MATERIAL SUPPLIED>
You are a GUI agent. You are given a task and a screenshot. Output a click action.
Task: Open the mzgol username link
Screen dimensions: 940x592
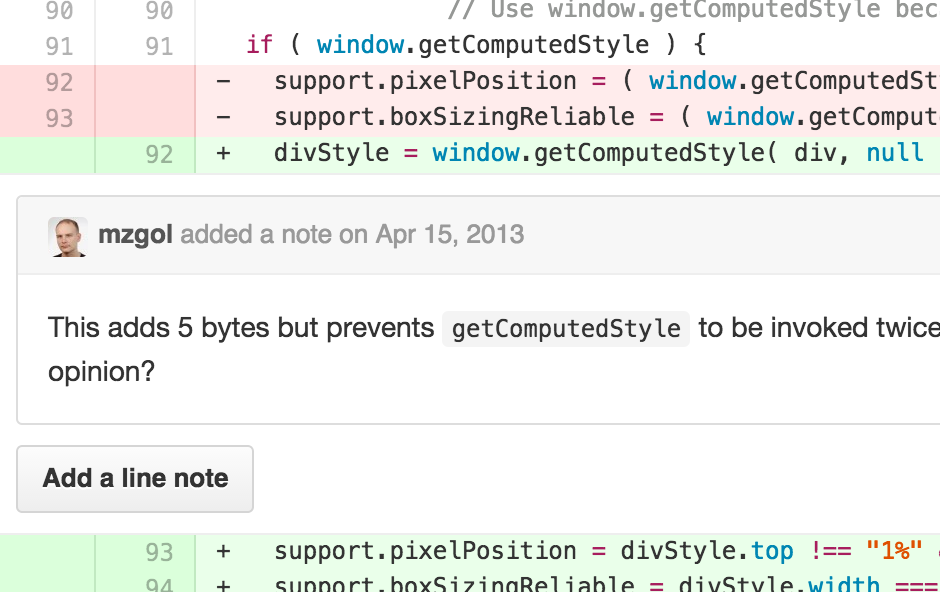[135, 234]
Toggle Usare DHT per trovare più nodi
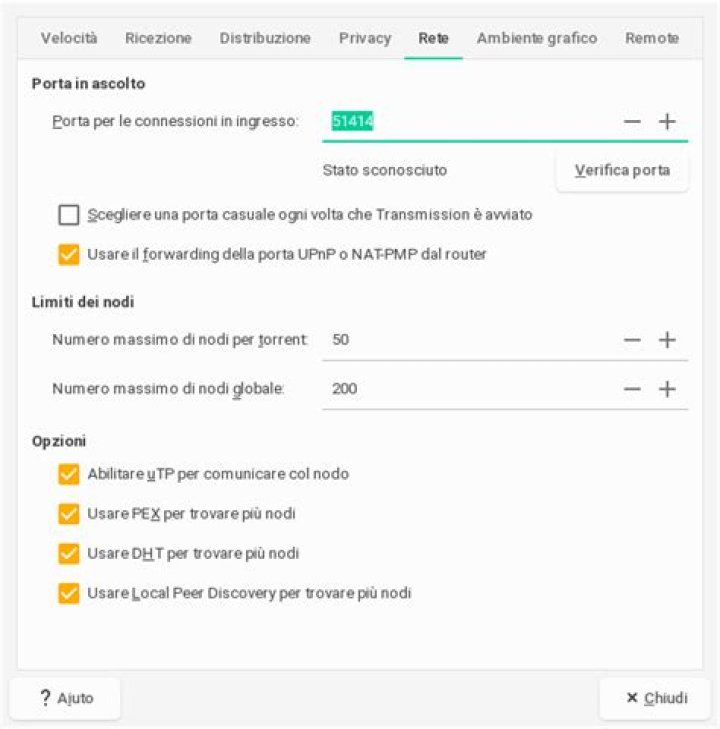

DIRECTIONS FOR THIS TASK>
Reproduce all of the lines above, requests included, reducing every coordinate in the answers by 36. Omit the pictures from your answer.

EXERCISE SOLUTION>
You are a GUI agent. You are given a task and a screenshot. Output a click action.
Task: Open the mzgol username link
Screen dimensions: 940x592
[99, 198]
Toggle Usare DHT per trovare più nodi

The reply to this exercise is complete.